Dans ce rapport, le Giec ne préconise rien. Il en laisse la charge aux dirigeants politiques et économiques, mais présente à ceux-ci les moyens d’action possible pour réduire les émissions de gaz à effet de serre. Nous vous listons ici six conjectures tirées de ce rapport.
1. Il faut très vite réduire les émissions de gaz à effet de serre
Les modèles mathématiques listés par les auteurs du Giec dans ce rapport indiquent tous que, pour limiter le réchauffement climatique à 1,5 °C et même 2 °C, le pic des émissions de gaz à effet de serre doit être passé d’ici 2025. Ce qui ne veut pas dire qu’il reste trois ans pour agir.
« Chaque émission de gaz à effet de serre évitée réduit le changement climatique et ses effets, réduit les risques, les pertes et les dommages. Il n’est jamais trop tôt pour agir », a précisé l’une des auteurs français du rapport, Céline Guivarch, dans Le Monde.
Pour un réchauffement climatique limité à 1,5 °C, les émissions doivent baisser de 27 % d’ici 2030 et de 63 % d’ici 2050.
2. La contribution de tous les secteurs est nécessaire
Dans les secteurs de « l’industrie, la production d’électricité, le transport, l’agriculture et le bâtiment », les émissions de gaz à effet de serre poursuivent leur hausse. Seules les émissions issues de l’industrie fossile ont baissé mais leur très haut niveau contribue déjà beaucoup au réchauffement climatique.
3. Les ressources et flux financiers sont suffisants à l’échelle du monde mais il faut les réorienter
Des instruments de régulation politique et économique ont « déjà été déployés avec succès », note le rapport du Giec. Ils peuvent encourager une baisse d’émissions « massives » et « stimuler l’innovation » s’ils sont déployés à une plus grande et plus large échelle. Le rapport prend l’exemple de la taxe carbone, qui permet d’encourager des process moins polluants et permet de dégager des ressources supplémentaires pour la lutte contre le changement climatique.
Le rapport pointe aussi l’avantage pour les pays à mettre fin aux subventions aux énergies fossiles. Il faut toutefois encourager l’aide financière aux pays en développement, dont les ressources pour mettre en œuvre des politiques écologiques sont insuffisantes.

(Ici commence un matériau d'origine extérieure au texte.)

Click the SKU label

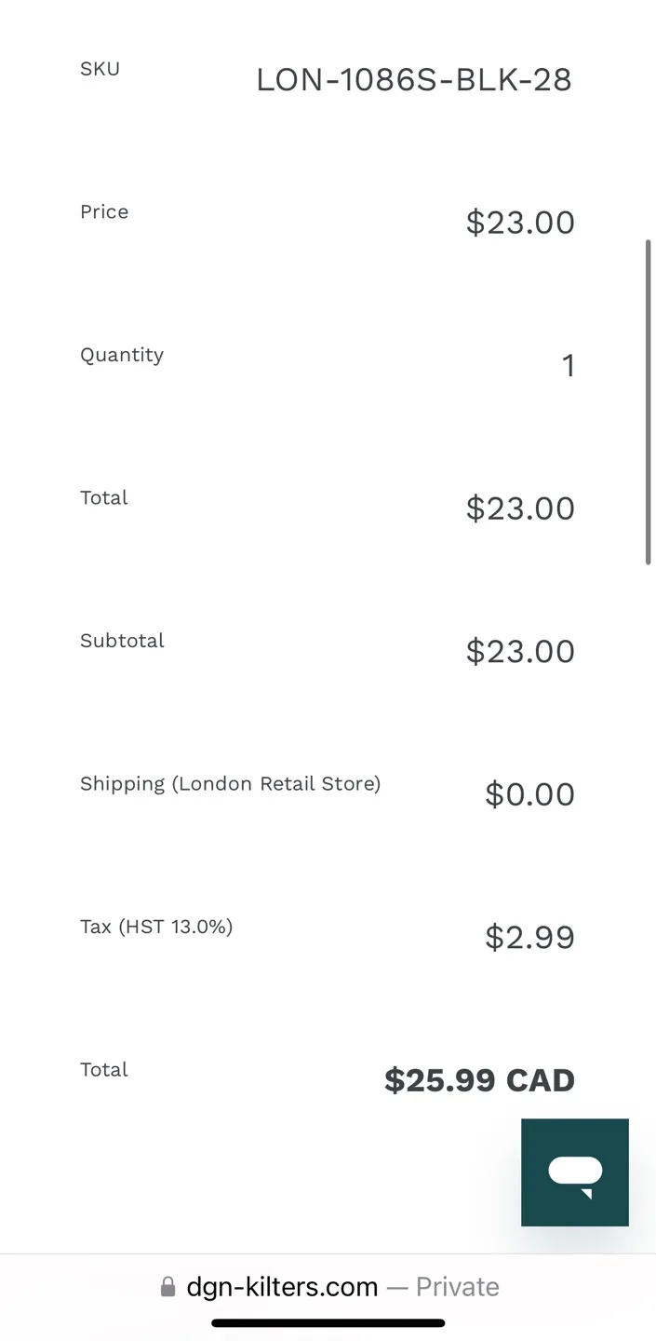pos(100,69)
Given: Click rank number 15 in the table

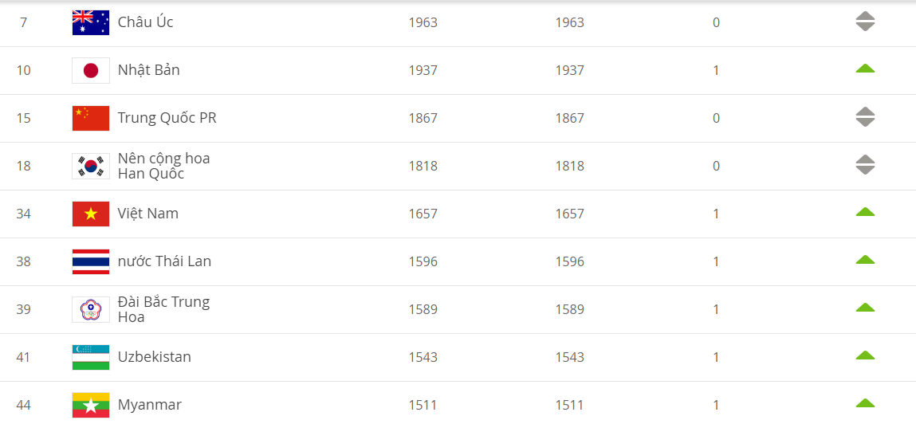Looking at the screenshot, I should click(x=23, y=118).
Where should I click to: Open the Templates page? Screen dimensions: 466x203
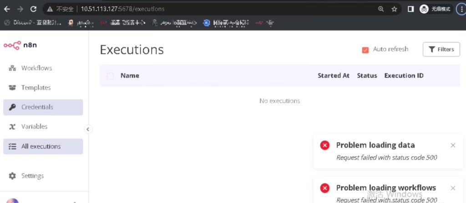coord(35,88)
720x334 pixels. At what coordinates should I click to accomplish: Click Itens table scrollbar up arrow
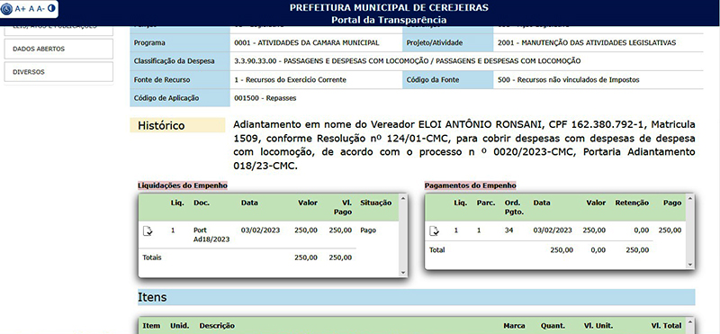click(689, 320)

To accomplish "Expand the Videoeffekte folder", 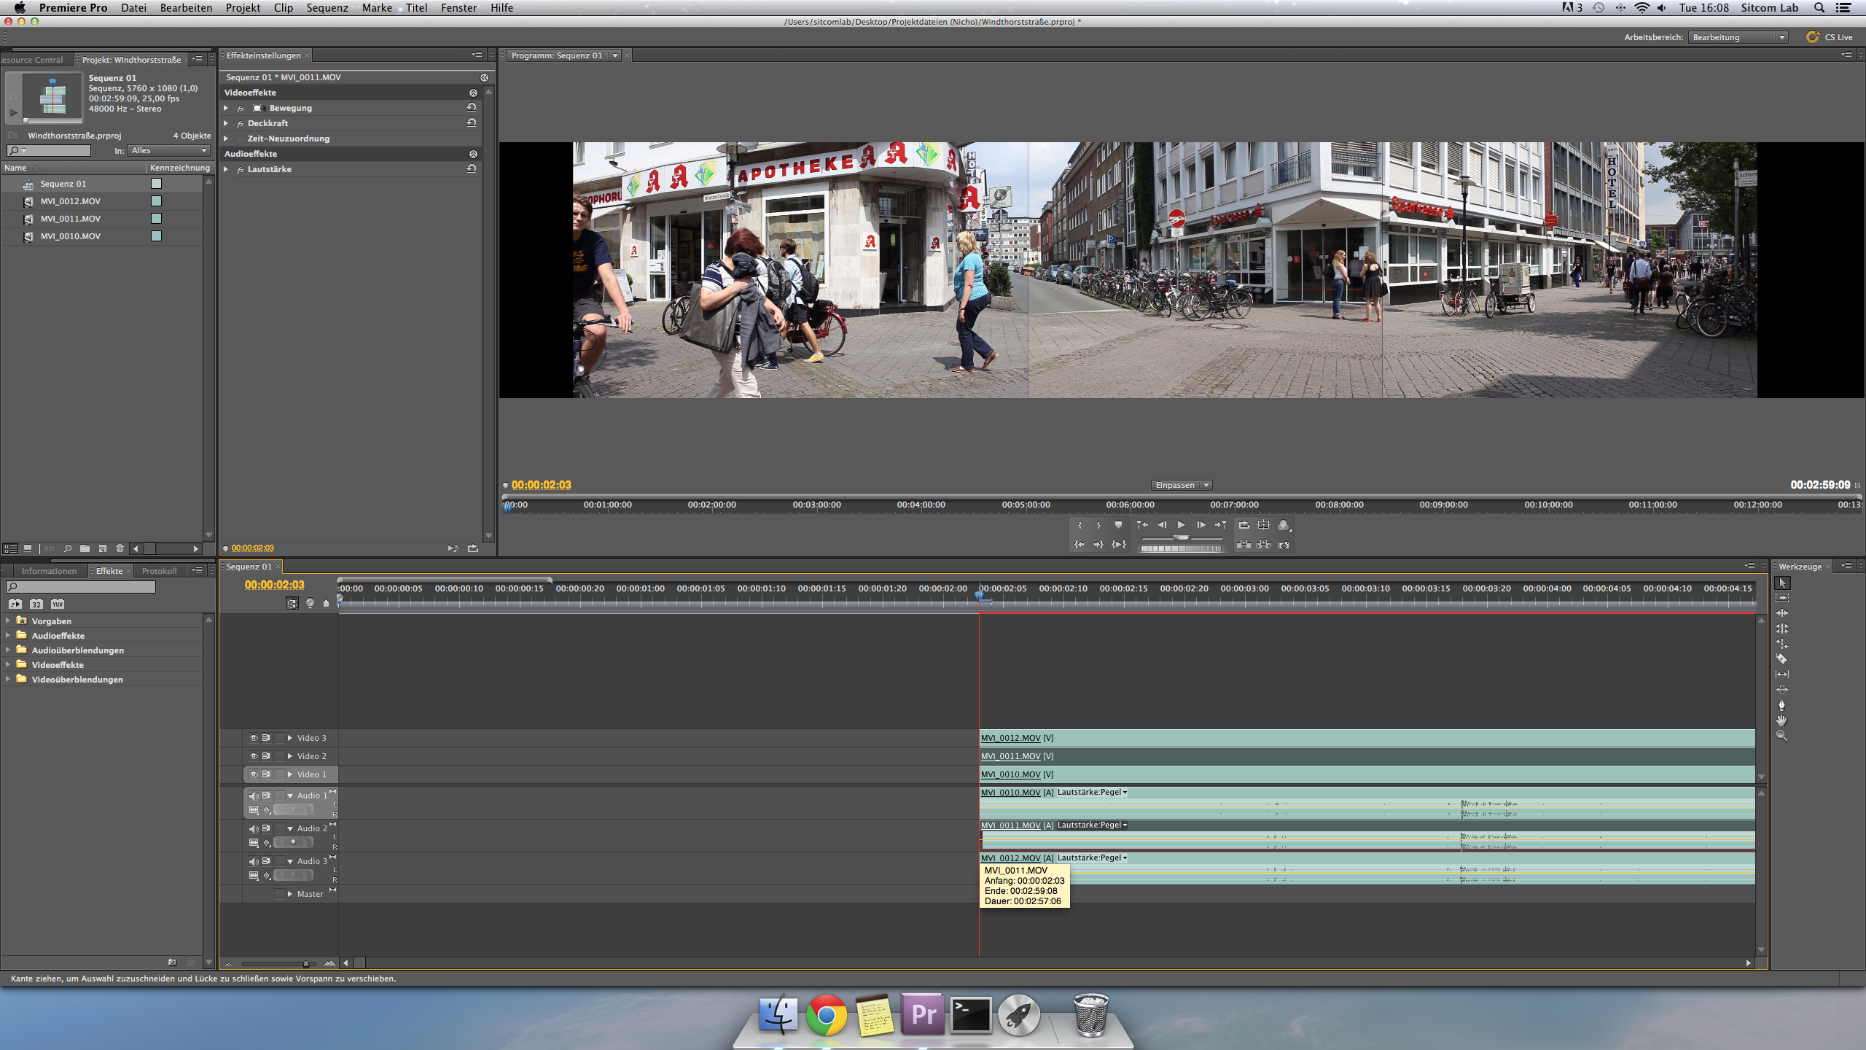I will (8, 665).
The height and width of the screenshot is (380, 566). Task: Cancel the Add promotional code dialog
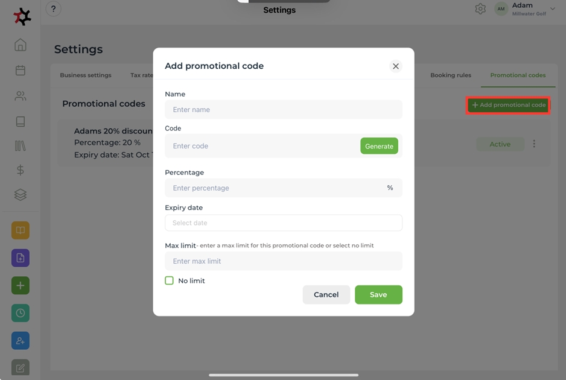[x=326, y=294]
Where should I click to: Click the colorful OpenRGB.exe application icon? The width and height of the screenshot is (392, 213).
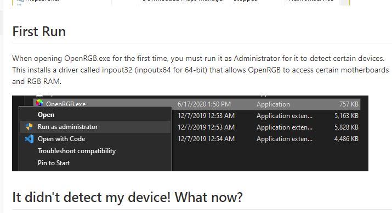[39, 103]
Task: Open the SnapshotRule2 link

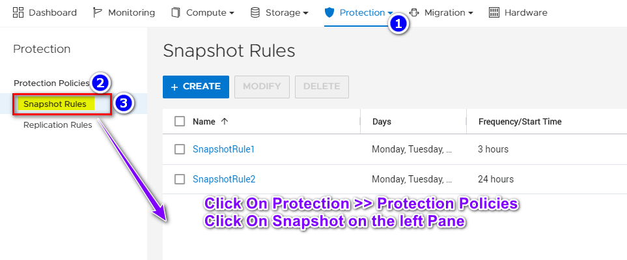Action: 224,179
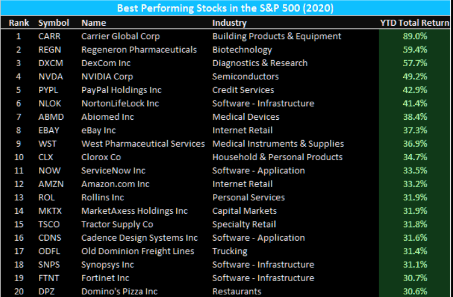Click the Domino's Pizza Inc name
Screen dimensions: 453x297
(x=119, y=292)
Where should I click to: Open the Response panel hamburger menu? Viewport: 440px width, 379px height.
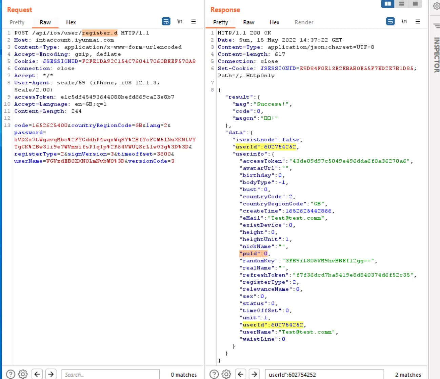tap(418, 22)

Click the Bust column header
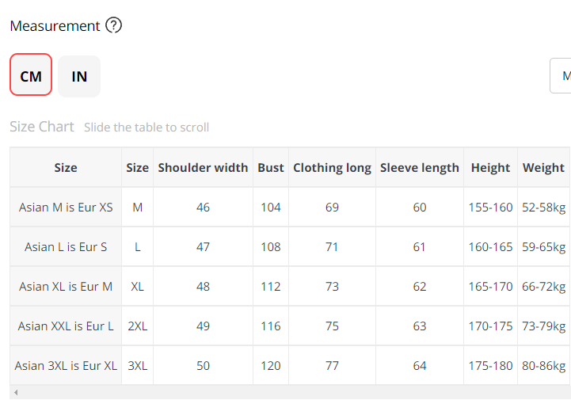(x=271, y=167)
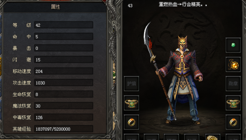The height and width of the screenshot is (140, 246).
Task: Select the right-side gold ring slot
Action: pyautogui.click(x=233, y=122)
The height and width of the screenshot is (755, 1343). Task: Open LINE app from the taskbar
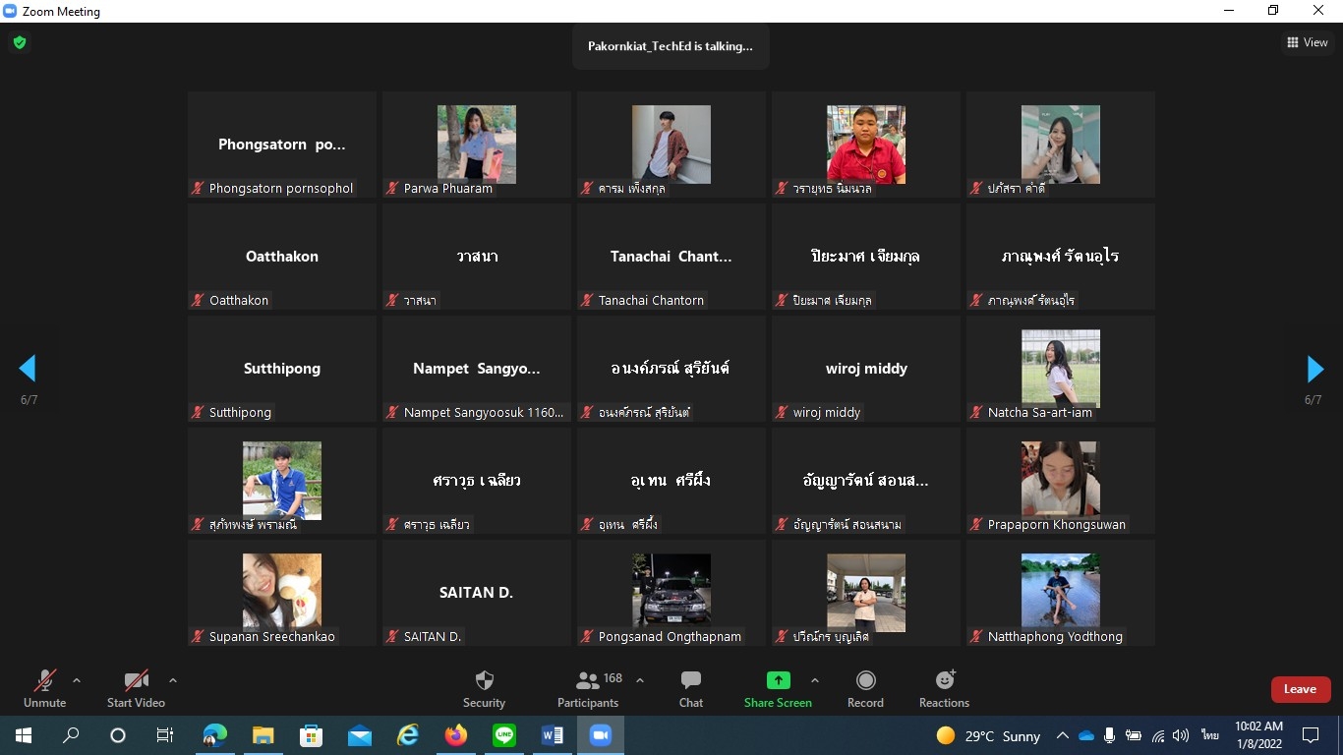[x=504, y=735]
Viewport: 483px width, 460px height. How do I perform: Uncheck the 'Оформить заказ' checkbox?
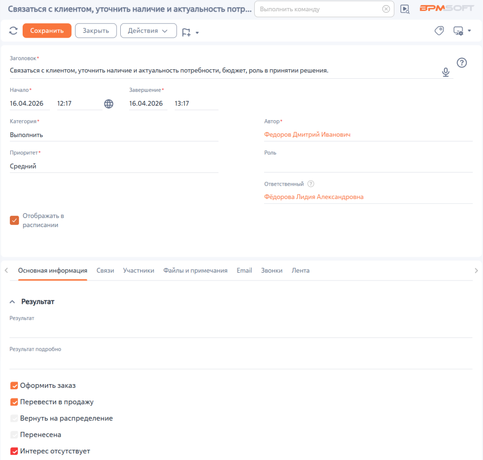14,386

4. Accélérer la transition énergétique au profit du renouvelable, bon marché et efficace, est urgent
Les objectifs de limitation du réchauffement climatique sont incompatibles avec l’utilisation d’énergies fossiles, alors qu’elle sont encore prévues pour être exploitées pendant longtemps. Les installations renouvelables (solaire, éolien) sont les meilleurs moyens de substitution à ces énergies fossiles.
Selon le Giec, elles sont aussi le moyen le moins onéreux pour limiter le réchauffement climatique. Le nucléaire est peu mentionné, sinon pour dire qu’il présente moins d’atouts que le renouvelable.
5. Les meilleurs alliés pour capter du carbone sont les écosystèmes, qui doivent être préservés
Les trajectoires « Zéro émission nette » à l’horizon 2050 ne signifient pas une élimination complète des émissions de gaz à effet de serre, mais qu’elles peuvent être compensées par leur absorption par la végétation.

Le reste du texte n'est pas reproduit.